==== Source material ====
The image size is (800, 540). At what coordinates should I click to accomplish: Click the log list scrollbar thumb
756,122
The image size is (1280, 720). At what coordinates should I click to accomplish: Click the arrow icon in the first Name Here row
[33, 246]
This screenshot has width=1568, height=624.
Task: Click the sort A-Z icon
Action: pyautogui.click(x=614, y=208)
====
_Required work_
The entries above must each be repeated exactly.

_Answer to the problem_
The image size is (800, 540). At what coordinates should I click to accomplish: Click the log list scrollbar thumb
756,122
The image size is (1280, 720). At what coordinates should I click to accomplish: Click the arrow icon in the first Name Here row
[33, 246]
This screenshot has width=1568, height=624.
Task: Click the sort A-Z icon
Action: pyautogui.click(x=614, y=208)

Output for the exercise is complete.